## begin
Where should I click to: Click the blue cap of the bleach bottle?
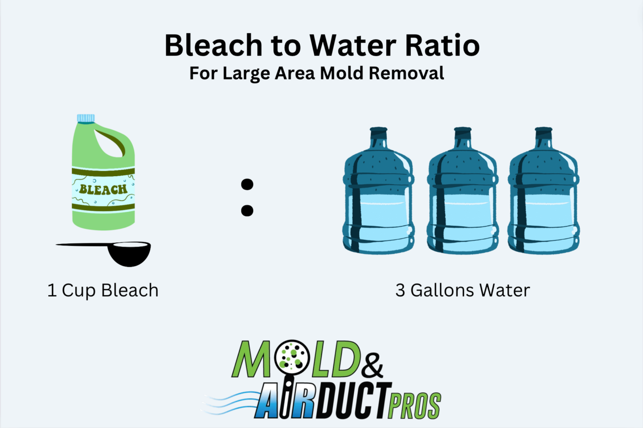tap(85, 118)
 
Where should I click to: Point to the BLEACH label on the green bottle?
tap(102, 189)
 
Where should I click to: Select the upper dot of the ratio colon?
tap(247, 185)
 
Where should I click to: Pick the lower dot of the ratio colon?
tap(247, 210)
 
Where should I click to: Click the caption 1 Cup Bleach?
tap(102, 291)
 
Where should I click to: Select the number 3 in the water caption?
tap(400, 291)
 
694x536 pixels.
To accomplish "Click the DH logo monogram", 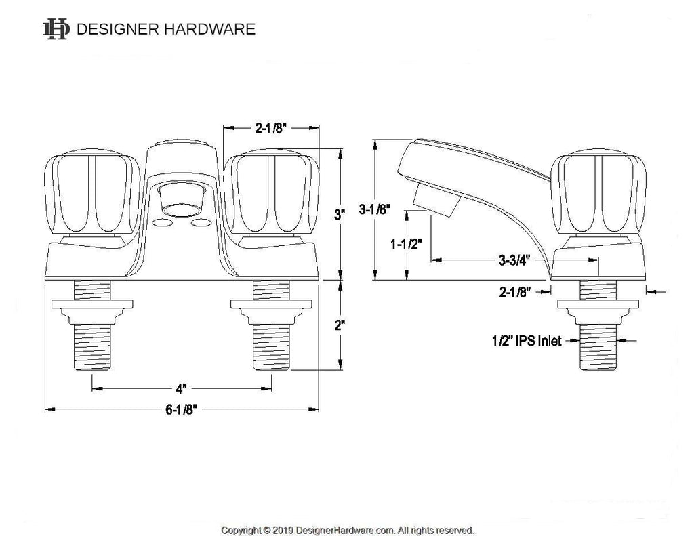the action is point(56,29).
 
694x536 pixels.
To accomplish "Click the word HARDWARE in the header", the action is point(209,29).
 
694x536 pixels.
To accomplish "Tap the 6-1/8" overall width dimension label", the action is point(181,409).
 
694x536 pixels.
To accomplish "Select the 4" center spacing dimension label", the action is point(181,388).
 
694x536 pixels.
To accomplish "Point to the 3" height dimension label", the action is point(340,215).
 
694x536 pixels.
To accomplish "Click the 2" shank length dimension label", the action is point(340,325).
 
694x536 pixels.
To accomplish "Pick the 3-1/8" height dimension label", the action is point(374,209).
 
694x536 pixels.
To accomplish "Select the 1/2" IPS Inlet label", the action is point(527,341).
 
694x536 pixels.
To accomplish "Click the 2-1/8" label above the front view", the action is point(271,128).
## end
> Task goal
Please copy out the data above word for word, from the line containing "Where should I click to: Select the upper" through the line containing "tap(400, 291)", including both of those lines.

> The solution
Where should I click to: Select the upper dot of the ratio colon?
tap(247, 185)
 
Where should I click to: Pick the lower dot of the ratio colon?
tap(247, 210)
 
Where should I click to: Click the caption 1 Cup Bleach?
tap(102, 291)
 
Where should I click to: Select the number 3 in the water caption?
tap(400, 291)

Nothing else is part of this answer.